A uberização da pornografia

Um fenômeno recente do mercado de entretenimento é a chamada “uberização” da pornografia.

Tudo começou com o surgimento de plataformas como a OnlyFans. Criada em 2016, o aplicativo destinava-se apenas a celebridades que disponibilizariam fotos e vídeos exclusivos para fãs que se dispusessem a pagar.

Rapidamente, porém, tornou-se uma fonte de material pornográfico. Inclusive, com postagens feitas por estrelas e astros do mercado pornô tradicional. Muitos alegam que o uso da ferramenta proporciona maior liberdade de criação e controle sobre os recursos arrecadados.

Pode até ser, mas tudo indica que se trata de mais uma forma de precarização do trabalho. A indústria pornográfica tradicional já é uma atividade pouco fiscalizada em relação à regulamentação trabalhista por causa do desprezo social que a cerca. Agora, com a chegada das plataformas ao setor, a situação deve ficar pior ainda.
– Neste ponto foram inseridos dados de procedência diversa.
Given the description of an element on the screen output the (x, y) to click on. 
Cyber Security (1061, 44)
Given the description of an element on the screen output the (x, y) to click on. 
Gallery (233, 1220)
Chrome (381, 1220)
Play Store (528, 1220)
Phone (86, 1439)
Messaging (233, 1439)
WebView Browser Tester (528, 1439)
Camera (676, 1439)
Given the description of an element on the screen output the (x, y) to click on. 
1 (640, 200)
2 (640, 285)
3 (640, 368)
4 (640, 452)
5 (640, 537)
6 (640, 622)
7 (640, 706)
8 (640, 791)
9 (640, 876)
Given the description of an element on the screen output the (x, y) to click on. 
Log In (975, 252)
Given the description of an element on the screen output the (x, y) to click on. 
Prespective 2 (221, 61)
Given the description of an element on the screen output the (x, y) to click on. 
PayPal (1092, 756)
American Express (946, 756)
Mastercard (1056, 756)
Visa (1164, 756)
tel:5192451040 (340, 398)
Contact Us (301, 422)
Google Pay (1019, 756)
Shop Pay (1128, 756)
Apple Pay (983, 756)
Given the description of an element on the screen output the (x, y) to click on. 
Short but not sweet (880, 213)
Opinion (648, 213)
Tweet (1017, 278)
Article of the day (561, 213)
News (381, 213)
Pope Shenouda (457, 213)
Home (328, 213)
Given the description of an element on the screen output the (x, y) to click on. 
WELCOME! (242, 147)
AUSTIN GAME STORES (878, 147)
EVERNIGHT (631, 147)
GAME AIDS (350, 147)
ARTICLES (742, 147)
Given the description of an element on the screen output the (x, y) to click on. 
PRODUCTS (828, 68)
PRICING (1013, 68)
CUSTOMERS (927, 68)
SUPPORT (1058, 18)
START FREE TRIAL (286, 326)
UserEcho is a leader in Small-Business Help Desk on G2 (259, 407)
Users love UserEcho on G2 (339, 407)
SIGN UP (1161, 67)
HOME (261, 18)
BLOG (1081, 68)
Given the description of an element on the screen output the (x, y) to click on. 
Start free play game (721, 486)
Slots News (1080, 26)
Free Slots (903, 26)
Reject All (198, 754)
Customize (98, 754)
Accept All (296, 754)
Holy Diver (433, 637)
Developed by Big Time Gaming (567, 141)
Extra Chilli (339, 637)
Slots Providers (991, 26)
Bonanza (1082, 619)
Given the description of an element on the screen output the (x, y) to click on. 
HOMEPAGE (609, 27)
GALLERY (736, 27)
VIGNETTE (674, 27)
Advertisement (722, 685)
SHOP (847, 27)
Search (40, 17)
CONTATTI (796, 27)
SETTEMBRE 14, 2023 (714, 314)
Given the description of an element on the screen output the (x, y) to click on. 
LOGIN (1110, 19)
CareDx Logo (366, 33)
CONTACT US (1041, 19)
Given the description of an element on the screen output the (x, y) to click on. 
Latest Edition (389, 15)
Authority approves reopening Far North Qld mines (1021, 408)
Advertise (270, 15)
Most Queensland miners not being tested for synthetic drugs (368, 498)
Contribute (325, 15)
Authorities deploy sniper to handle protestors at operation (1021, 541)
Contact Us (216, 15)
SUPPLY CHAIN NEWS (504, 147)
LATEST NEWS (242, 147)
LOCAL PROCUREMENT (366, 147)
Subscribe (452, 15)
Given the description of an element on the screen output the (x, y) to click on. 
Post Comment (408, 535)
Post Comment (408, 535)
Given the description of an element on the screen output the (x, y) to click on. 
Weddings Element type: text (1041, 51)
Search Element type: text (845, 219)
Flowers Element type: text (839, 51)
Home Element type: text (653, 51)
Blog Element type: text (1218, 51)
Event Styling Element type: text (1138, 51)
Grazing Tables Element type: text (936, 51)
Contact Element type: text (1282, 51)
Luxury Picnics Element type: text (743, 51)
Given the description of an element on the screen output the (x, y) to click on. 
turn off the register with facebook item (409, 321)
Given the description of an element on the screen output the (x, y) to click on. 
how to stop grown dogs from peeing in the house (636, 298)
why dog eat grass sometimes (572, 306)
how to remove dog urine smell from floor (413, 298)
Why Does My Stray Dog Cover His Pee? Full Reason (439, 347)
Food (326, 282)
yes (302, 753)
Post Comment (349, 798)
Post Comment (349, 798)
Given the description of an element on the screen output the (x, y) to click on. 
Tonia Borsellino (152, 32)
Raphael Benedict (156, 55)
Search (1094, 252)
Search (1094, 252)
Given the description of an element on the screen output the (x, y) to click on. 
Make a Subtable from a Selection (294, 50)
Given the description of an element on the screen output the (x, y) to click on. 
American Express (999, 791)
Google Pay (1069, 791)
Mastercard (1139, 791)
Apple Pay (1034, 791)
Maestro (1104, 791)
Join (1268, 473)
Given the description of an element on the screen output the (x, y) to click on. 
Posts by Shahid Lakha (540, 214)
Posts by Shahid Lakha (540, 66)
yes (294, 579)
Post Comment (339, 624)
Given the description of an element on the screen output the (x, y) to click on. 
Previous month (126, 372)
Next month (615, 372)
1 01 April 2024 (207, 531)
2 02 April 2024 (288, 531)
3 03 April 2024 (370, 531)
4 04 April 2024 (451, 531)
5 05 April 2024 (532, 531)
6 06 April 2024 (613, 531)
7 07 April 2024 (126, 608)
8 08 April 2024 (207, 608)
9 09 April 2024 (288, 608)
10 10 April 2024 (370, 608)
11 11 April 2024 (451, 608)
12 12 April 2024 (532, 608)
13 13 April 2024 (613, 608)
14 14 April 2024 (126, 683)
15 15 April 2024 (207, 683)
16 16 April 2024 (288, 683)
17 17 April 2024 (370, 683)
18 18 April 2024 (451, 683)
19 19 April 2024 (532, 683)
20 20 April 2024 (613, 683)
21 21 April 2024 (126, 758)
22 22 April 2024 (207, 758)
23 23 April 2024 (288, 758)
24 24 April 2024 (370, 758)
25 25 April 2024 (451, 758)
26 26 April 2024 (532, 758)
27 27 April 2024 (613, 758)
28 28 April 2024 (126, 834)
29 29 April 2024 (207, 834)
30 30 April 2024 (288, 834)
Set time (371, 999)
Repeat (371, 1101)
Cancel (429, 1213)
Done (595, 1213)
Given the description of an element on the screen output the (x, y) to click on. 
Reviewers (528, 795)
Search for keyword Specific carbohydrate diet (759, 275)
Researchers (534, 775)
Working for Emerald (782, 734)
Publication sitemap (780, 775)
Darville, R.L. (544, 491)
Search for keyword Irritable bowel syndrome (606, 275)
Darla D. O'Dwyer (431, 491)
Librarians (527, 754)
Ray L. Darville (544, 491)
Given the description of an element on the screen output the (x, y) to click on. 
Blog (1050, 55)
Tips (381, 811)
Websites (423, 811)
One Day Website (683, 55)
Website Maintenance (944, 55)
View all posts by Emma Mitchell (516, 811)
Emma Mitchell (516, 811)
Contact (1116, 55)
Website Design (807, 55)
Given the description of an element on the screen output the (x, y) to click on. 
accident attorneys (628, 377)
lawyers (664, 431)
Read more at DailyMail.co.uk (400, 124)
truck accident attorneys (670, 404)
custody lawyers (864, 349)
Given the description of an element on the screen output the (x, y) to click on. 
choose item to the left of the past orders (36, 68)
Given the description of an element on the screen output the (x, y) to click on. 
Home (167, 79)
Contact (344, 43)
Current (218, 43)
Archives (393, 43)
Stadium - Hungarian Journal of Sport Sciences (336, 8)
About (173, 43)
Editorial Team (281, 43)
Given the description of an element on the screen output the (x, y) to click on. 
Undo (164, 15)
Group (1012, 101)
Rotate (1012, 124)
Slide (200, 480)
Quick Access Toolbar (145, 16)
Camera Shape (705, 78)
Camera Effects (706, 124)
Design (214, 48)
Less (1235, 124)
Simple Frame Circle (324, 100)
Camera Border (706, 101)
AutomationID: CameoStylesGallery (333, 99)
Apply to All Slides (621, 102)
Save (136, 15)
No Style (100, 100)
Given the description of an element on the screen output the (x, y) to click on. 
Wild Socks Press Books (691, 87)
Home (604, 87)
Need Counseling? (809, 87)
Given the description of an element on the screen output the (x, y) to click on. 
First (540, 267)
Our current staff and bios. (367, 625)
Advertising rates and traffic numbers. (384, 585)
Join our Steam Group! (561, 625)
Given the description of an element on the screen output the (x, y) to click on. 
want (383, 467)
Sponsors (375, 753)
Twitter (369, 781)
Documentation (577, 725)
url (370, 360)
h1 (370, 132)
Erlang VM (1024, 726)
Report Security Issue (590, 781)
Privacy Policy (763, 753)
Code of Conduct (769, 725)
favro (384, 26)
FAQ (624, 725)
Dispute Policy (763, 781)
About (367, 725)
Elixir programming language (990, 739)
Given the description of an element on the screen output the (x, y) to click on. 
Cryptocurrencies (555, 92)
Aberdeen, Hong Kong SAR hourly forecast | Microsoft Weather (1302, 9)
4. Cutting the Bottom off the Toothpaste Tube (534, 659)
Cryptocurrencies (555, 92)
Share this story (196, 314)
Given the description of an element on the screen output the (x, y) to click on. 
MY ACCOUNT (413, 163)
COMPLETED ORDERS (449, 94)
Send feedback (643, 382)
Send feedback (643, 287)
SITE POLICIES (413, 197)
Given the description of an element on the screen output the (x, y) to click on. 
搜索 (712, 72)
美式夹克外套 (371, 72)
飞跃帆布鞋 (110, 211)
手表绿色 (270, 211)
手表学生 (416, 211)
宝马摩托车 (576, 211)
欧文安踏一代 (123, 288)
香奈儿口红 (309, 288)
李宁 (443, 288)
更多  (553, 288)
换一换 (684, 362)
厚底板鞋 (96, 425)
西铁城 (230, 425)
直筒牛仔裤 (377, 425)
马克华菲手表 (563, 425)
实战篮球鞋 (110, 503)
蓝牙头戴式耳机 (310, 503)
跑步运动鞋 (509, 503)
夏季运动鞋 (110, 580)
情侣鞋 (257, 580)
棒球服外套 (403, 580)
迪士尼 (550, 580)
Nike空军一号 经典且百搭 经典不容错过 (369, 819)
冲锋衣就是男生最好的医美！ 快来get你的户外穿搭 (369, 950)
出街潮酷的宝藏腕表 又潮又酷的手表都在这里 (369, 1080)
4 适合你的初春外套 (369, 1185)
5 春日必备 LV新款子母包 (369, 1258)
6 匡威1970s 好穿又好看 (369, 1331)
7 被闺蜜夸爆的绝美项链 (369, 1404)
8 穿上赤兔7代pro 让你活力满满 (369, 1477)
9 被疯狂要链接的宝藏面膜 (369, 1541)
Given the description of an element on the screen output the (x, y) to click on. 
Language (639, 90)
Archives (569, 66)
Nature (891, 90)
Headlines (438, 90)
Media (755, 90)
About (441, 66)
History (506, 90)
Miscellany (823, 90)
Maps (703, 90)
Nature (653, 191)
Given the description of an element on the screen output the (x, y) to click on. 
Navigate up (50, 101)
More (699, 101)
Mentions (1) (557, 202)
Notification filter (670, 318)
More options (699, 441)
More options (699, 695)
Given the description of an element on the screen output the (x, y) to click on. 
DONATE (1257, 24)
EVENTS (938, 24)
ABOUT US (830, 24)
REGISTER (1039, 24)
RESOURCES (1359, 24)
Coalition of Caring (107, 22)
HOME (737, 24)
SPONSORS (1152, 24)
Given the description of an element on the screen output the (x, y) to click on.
Além disso, tal como aconteceu com motoristas, entregadores e outros profissionais vinculados a aplicativos, os prestadores do serviço da indústria sexual caem vítimas da superexploração imposta pelas plataformas que monopolizam os segmentos em que atuam.

Por fim, não são raros os casos de “influencers” com graves moléstias físicas e mentais decorrentes dos esforços para manterem seus seguidores, enquanto geram cada vez mais lucros para Youtube, Instagram e outras plataformas virtuais. Os mesmos problemas começam a se manifestar na pornografia “uberizada”.

É antiga a polêmica sobre as diferenças entre pornografia e erotismo. Há quem defenda que a primeira seria uma versão grosseira do último. Mas pornográfico mesmo é o crescente assédio do capitalismo sobre todas as esferas sociais, tornando a vida humana uma versão grosseira de si mesma.